Cleaning up Replication Monitor

  • Nice !!

    Adding a new Publication with the name and the deleting it worked perfectly.

    Many Thanks

  • Bravo...I'm gratified with your solution. It worked...:-)

  • what about if you just remove the publication from the table select * from MSpublications , would that work too?

  • I got the same problem on a SQL Server 2008, a general database failure (the files got deleted and the database was put offline by sql server at the same time)occured yesterday in 1 of our non-critical databases.

    It was quickly restored but the replication was unable to work again, after spending a few hours looking I found out a new publication had been created on the restored database and that this was conflicting with the publication from for the crash.

    This was strange since our company policy in such cases says that the old publication has to be removed and recreated. We found out that we could recreate the publication under the old name but their were still problems. Deleting it kept it in the replication monitor, this morning I once again recreated the publication under the same name and deleted it and the publication was removed in replication monitor.

  • Old thread but the trick of creating a new subscription to the same target box and then cleaning it up using exec sp_dropmergesubscription worked for me too.

    Replication monitor is not clean and not reporting any errors.

    Oh, and I am under 2008R2

  • I have had similar problems on a sql2k replication subsystem. Removal of subscriptions from a publication deadlocked+killed, leaving orphaned subscriber info on the distributor.

    Replication monitor reports the subscription from distribution database, but publication does not think there are any (until an error is thrown when attempting to delete).

    Recreating the subscriber completed ok, but when attempting to delete the new the publication again the new subscription info was removed & an error thrown at the orphaned data again.

    To resolve, I went to the distribution database on the distributor & checked for the relevant subscriber in mssubscriptions & found the article data from msarticles

    this allowed me to successfully use sp_msdrop_subscription to remove the orphaned data.

    After that removal of the publication was ok.

  • nuwins solution is Perfect, worked perfectly! 😀

  • I Know it is bit late, but may help someone in future.

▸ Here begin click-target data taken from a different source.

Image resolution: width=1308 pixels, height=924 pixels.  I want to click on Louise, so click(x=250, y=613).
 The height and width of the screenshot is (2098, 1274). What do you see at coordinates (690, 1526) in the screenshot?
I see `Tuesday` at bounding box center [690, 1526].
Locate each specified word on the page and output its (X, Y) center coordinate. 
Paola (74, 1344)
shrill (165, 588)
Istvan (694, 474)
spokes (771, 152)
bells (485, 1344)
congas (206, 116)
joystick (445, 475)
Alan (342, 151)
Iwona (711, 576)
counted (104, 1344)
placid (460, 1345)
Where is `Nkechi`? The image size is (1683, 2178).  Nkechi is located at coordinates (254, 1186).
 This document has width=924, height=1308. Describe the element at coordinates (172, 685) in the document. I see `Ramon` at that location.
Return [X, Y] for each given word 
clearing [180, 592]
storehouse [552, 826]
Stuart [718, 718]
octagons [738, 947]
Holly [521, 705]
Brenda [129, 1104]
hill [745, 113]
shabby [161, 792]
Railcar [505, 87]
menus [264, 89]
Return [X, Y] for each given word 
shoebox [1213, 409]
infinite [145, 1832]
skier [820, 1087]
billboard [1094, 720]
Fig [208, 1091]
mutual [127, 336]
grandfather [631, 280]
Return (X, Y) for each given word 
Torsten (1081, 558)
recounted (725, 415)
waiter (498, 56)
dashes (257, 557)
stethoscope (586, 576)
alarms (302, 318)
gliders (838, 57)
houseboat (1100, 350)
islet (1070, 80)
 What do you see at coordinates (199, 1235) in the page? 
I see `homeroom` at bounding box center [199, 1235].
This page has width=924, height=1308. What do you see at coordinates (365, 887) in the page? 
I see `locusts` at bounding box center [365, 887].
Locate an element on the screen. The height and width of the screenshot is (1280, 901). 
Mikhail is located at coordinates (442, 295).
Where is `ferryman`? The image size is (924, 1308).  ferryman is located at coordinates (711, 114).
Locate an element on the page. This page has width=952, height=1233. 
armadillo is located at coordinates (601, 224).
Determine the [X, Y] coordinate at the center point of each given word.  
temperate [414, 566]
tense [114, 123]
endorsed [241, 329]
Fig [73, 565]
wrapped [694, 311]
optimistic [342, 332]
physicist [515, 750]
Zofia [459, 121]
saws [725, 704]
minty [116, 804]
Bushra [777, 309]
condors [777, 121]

    Delete related publication entries from following tables. This will clean up Replication monitor. Please make sure you delete the old publisher(which doesn't exist any more) and not the current one.

    select * from distribution..MSpublications

    -- delete from distribution..MSpublications where publication_id = **

    select * from [distribution].[dbo].[MSsnapshot_agents]

    -- delete from [distribution].[dbo].[MSsnapshot_agents] where id = **

  • I just clean up the very old publication's from the replication monitor using this tables. Thanks!

  • you should delete a row in table [distribution].[dbo].[MSsnapshot_agents], the database distribution is in system's database.

  • adding a new publication with same name and removing it works . Finally i could delete all those red marked publications from the replication monitor !! 😀

  • So how it would be deleted from the Replication monitor? though every time i delete from sysmergesubscriptions, it shows again in Replication monitor.

  • Hey Guys so it sounds like solution for creating publication with the same name and deleting it works great for everyone. I just wanted to mention that I too had this issue with Replication Monitor not clearing up errors in 2014. I used sp_removedbreplication and confirmed all replication was gone ( i even dropped databases to make sure) and still got the same error. I realized that the agent jobs for replication for the old publication was still there and re-trying. I ended the job, disabled the jobs and in the next cycle of refresh Replication monitor cleaned up. I the method mentioned above is the cleanest way to do it because if you hand pick internal tables you will not know which ones are clean and left over.

    I vote for creating a publication with the same exact name and deleting it to ensure all the internals are cleaned.

    Hope this feedback helps.

  • What cleanup table in MSDB?

  • 2005_DBA - Wednesday, June 12, 2013 7:44 PM

    I Know it is bit late, but may help someone in future.Delete related publication entries from following tables. This will clean up Replication monitor. Please make sure you delete the old publisher(which doesn't exist any more) and not the current one.select * from distribution..MSpublications-- delete from distribution..MSpublications where publication_id = **select * from [distribution].[dbo].[MSsnapshot_agents]-- delete from [distribution].[dbo].[MSsnapshot_agents] where id = **

    type your message

        Do you also need delete records from this table MSsubscriptions?